South Korea rules out major economic fallout from high oil prices

 
Seoul (Platts)--18Aug2005
Rising crude oil prices have had little impact on the South Korean economy
because the country's strong currency has cushioned rising crude prices, a
senior official said Thursday, dismissing concerns about domestic rising fuel
costs. "High oil prices were one of the main causes for a delay in economic
recovery in the first half, but a strong won is helping minimize its impact on
consumer prices," vice finance and economy minister Bahk Byong-Won said during
a press conference. The won gained some 15% against the US dollar during this
year. "International crude prices soared more than 100% in recent months, but
domestic prices of oil products rose just 10%," he said. "The crude price rise
is largely cushioned by a stronger won." Bahk ruled out any immediate tax cuts
on oil products and restrictions on the use of passenger cars to reduce
gasoline consumption. "There are calls for a cut in oil taxes, but at this
point we don't have such a plan," he said. "Mandatory energy-saving measures
are highly likely to produce negative effect."

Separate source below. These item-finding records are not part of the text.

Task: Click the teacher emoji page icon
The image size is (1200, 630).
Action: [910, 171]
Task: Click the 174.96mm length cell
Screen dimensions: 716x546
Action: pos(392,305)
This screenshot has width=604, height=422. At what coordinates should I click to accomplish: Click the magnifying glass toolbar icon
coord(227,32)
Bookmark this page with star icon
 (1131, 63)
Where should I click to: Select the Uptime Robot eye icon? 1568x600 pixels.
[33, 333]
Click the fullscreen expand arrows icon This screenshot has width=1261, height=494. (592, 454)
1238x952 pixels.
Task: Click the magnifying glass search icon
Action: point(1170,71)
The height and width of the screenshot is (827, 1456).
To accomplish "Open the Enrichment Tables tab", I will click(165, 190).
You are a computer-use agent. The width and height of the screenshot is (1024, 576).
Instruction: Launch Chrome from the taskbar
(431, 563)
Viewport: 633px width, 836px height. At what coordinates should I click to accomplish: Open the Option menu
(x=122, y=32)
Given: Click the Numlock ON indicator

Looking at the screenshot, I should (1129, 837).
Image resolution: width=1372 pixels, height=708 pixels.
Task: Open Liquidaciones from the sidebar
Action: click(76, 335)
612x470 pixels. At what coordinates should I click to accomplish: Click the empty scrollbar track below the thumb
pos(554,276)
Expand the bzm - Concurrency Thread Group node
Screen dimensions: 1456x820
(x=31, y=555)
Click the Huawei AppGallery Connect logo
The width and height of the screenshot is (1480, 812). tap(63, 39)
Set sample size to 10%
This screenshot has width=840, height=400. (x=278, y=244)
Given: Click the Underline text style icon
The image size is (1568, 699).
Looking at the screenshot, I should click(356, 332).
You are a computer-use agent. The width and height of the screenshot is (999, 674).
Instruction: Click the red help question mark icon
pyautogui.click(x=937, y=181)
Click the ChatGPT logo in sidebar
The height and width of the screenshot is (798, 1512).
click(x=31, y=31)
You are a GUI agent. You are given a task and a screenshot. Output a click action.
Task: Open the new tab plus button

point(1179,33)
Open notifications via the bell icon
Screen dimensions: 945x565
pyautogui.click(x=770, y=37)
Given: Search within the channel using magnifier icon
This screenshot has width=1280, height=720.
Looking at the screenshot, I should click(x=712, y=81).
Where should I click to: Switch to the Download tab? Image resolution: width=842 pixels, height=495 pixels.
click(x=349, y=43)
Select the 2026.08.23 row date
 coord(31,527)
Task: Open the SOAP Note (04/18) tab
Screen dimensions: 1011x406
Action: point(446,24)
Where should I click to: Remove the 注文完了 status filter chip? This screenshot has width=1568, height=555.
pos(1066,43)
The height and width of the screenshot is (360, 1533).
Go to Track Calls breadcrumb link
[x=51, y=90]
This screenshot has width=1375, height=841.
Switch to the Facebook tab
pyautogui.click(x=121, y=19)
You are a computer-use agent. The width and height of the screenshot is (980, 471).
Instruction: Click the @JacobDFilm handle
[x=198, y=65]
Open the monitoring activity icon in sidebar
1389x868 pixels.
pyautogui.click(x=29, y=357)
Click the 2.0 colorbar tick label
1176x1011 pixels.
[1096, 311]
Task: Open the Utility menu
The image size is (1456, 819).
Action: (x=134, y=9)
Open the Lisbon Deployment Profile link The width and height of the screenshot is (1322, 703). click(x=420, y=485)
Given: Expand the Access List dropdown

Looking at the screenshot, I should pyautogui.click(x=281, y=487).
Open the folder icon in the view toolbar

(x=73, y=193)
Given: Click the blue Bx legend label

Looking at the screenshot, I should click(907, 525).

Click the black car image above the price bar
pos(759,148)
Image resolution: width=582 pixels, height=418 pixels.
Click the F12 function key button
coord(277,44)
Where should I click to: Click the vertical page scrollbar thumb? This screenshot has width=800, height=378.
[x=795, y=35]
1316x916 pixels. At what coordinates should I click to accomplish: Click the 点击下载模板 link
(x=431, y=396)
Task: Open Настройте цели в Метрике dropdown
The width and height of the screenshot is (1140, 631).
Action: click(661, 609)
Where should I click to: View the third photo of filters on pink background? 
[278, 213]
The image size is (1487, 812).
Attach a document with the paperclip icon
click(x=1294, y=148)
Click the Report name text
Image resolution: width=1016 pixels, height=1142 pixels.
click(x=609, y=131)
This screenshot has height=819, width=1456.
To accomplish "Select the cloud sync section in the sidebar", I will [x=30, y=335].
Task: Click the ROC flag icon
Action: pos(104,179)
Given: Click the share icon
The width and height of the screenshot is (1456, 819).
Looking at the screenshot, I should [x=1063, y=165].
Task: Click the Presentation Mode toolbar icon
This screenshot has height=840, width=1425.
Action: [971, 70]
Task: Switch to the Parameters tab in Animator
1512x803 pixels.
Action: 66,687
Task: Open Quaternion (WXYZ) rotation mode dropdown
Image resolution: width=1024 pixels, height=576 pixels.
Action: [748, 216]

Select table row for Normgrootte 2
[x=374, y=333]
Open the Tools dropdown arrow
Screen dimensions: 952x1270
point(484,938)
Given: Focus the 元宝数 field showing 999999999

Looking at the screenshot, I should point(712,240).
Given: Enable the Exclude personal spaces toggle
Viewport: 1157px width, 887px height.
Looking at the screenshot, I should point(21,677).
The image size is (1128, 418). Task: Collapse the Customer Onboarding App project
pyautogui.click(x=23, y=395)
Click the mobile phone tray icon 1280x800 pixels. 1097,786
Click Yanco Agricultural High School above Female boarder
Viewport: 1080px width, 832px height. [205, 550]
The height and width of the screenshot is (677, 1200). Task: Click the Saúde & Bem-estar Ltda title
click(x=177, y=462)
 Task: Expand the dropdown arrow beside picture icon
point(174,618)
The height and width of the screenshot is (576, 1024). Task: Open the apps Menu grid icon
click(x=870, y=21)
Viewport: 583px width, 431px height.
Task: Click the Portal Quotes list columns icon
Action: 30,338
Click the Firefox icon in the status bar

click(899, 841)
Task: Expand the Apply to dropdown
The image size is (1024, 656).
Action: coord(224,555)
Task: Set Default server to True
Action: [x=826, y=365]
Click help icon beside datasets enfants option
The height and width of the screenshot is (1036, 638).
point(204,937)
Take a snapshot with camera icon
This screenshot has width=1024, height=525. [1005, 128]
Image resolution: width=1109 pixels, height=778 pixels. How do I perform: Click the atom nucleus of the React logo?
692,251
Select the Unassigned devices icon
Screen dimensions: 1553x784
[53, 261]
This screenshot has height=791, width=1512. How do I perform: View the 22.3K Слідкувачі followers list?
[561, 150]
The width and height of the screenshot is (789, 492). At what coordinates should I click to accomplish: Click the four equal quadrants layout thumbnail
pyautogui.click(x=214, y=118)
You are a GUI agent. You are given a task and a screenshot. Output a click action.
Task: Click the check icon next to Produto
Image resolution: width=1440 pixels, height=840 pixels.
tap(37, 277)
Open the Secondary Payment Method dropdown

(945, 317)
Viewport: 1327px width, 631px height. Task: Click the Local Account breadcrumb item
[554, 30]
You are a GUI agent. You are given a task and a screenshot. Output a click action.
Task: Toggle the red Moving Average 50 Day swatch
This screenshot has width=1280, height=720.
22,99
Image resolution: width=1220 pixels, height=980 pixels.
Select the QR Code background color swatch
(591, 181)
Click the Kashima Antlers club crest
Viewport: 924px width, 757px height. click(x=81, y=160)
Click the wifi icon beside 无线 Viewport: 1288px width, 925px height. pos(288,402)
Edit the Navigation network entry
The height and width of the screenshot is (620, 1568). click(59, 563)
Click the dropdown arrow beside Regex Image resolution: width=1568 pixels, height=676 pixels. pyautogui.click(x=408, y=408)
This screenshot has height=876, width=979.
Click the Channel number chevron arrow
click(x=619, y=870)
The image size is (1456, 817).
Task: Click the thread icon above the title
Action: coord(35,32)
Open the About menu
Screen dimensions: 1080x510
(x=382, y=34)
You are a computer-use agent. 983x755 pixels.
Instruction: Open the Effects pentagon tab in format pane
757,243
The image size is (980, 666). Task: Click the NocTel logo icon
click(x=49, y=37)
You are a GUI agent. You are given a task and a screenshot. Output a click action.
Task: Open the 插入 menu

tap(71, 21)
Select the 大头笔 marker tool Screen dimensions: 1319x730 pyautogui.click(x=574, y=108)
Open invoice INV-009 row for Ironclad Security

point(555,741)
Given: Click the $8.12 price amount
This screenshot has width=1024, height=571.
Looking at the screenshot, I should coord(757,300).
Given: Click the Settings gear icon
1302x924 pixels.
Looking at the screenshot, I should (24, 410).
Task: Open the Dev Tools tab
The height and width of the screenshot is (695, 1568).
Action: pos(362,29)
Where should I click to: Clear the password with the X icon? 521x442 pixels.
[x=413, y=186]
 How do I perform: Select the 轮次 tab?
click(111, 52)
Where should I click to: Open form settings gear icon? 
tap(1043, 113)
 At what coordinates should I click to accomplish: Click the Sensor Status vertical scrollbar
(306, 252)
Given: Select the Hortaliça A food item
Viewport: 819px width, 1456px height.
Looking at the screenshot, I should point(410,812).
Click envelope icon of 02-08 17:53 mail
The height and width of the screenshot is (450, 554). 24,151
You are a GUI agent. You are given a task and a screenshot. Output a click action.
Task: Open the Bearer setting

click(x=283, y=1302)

He was apparently referring to fears that they may damage the country's
already sagging economy caused by sluggish private spending. The country's oil
consumers and manufacturers have called for tax reductions on oil products to
lower their domestic prices. Taxes account for more than 63% of South Korea's
gasoline price. They include transport tax, driving tax, and value-added tax.
The price of benchmark Dubai crude for Middle East oil, which accounts for
about 80% of South Korean crude imports, recently shot up to $55/bbl from
$30/bbl in the early months of 2004. According to a central bank estimate, a
1% rise in oil prices would trim 0.02 percentage points off the nation's
economic growth. South Korea, the world's fourth-largest crude buyer, imports
almost all of the oil needed to power its economy, the world's 11th-largest.
South Korean consumer prices increased in July at the fastest pace in four
months, mainly due to a rise in oil costs, according to government data.